C’est quelqu’un avec qui j’espère retravailler, c’est même prévu. Si quelque chose fonctionne dans une collaboration, que ce soit avec le chef opérateur ou le monteur, je n’ai pas de raison d’arrêter. Je n’ai pas envie d’aller chercher quelqu’un d’autre que Michel, même si je crée un personnage qui vient d’un tout autre univers, sauf si il y a un souci au niveau de l’âge évidemment. C’est à l’acteur de composer son rôle, de le travailler. Ce qui m’intéresse, c’est qu’il l’incarne véritablement.

J’ai appris que vous aviez eu envie de faire de la musique avant de vous orienter vers le cinéma….

Oui, je suis autodidacte. Vers 20 ans, cela faisait longtemps que je faisais de la musique, j’écrivais aussi mais je sentais que c’était le moment pour moi de trouver une voie. J’ai hésité pendant très longtemps, entre la musique et l’écriture pour le cinéma, avec l’idée après de la mise en scène. Et voilà, j’ai choisi cette deuxième option. Ce qui a été déterminant, ça a été de me dire qu’avec le métier de réalisateur, je pourrais continuer de collaborer avec des musiciens. Je me suis complètement investi là-dedans et j’ai dû arrêter la musique, notamment parce que je suis très minutieux et que je fais les choses lentement.

Est-ce que vous prenez du temps pour l’écriture ?
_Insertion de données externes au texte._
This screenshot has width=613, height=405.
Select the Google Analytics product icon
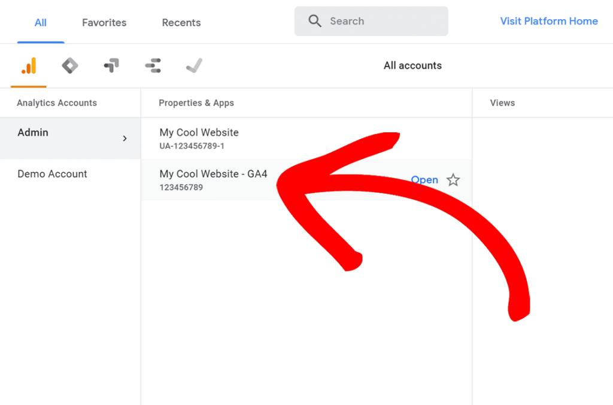coord(28,66)

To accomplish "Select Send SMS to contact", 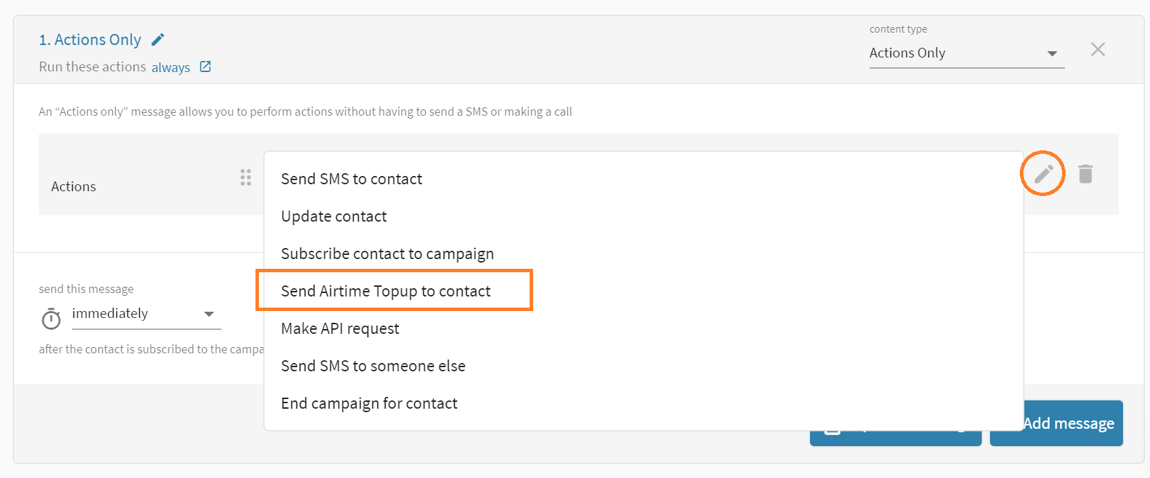I will (x=352, y=179).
Je prends du temps à mettre en œuvre quelque chose, à l’accomplir, parce que je veux le faire bien. Cependant aujourd’hui, je vais beaucoup plus vite sur l’écriture de court métrage. Je vois plus rapidement ce que je veux et là où je veux aller. L’expérience cumulée à une autre aide, c’est sûr, mais ça reste laborieux.

Comment percevez-vous les courts aujourd’hui, en voyez-vous beaucoup ? Est-ce que depuis que vous êtes passé à la réalisation, vous les percevez autrement ?
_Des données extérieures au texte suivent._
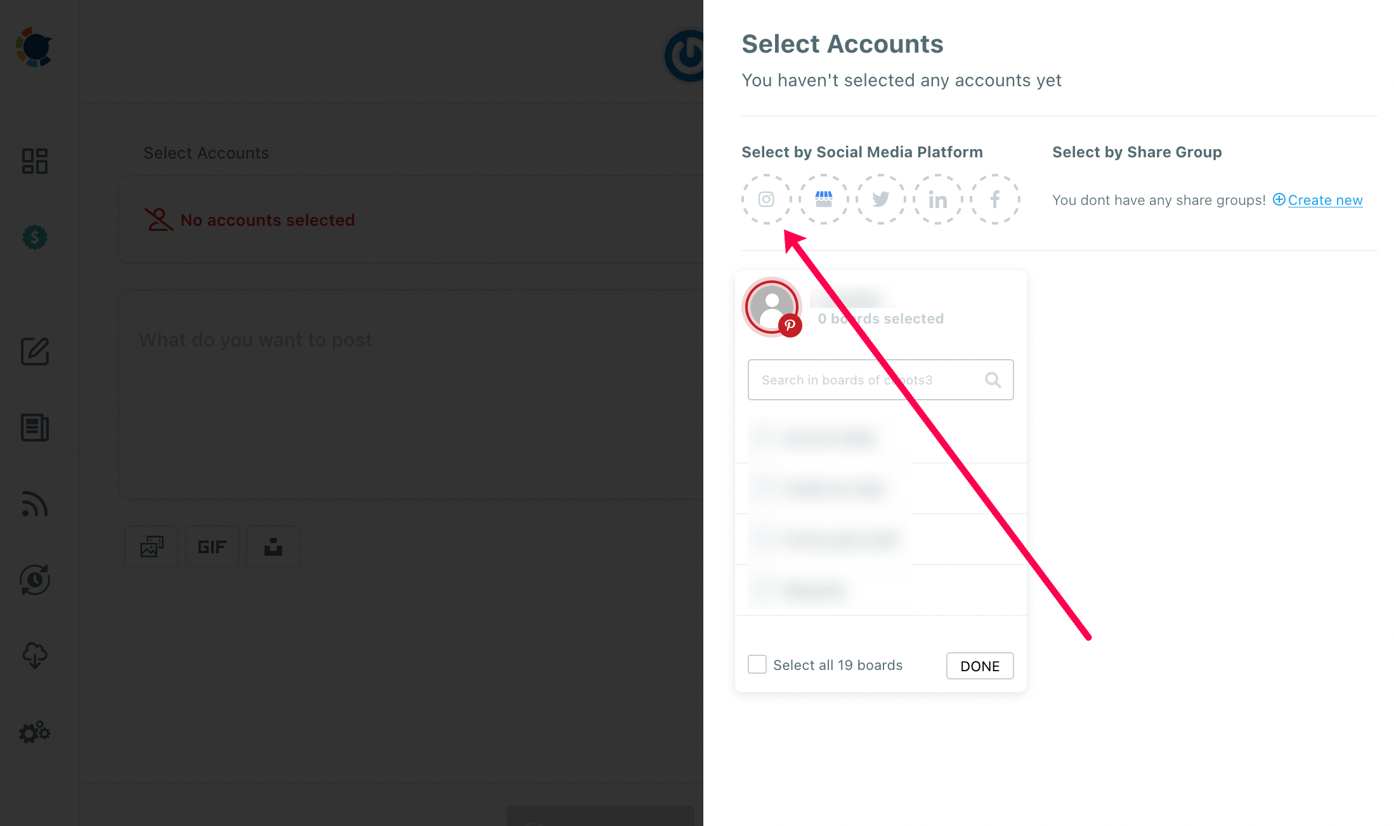Click the DONE button
Screen dimensions: 1394x826
click(x=979, y=665)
Quand on accumule de l’expérience, ça change forcément le regard. Néanmoins j’essaie toujours de ne rien attendre, de me laisser surprendre par ce que je regarde. Essayer de voir, comprendre, avoir des sensations. Quand on juge, c’est différent. Ici, au festival de Namur, on regarde la mise en scène, l’écriture, le jeu des acteurs, tous ces paramètres qui font un film. On essaie d’en voir la cohérence qui en ressort et c’est ça qu’on récompense.

Le travail autour de la sensation m’intéresse beaucoup, comme dans les films de Lynch. Ce que j’aime en tant que spectateur, c’est d’éprouver des sensations avec des personnages, de pouvoir faire une expérience à travers le cinéma.

Est-ce qu’en jouant pour les différents réalisateurs avec qui vous avez pu travailler, vous avez été amené à aborder cette question des sensations ?

J’aime communiquer. Comme acteur, c’est ça qui m’intéresse, donner des sensations. Je le vis par exemple avec Claire Denis parce qu’elle demande dans son écriture qu’on amène des sensations. C’est ce lien invisible avec le spectateur qui m’intéresse, que j’essaie de créer mais qui est hyper mystérieux parce qu’il est non palpable.

Est-ce que la réalisation vous amène à construire autrement votre métier de comédien ?

Oui, mais sur des aspects très pratiques, comme davantage respecter le metteur en scène, son plateau, moins foutre le bordel ! D’une certaine manière, j’ai appris à plus être au service du film, à être plus discipliné que je n’ai pu l’être à une période, ce qui devait être bien fatiguant pour l’équipe et le réalisateur !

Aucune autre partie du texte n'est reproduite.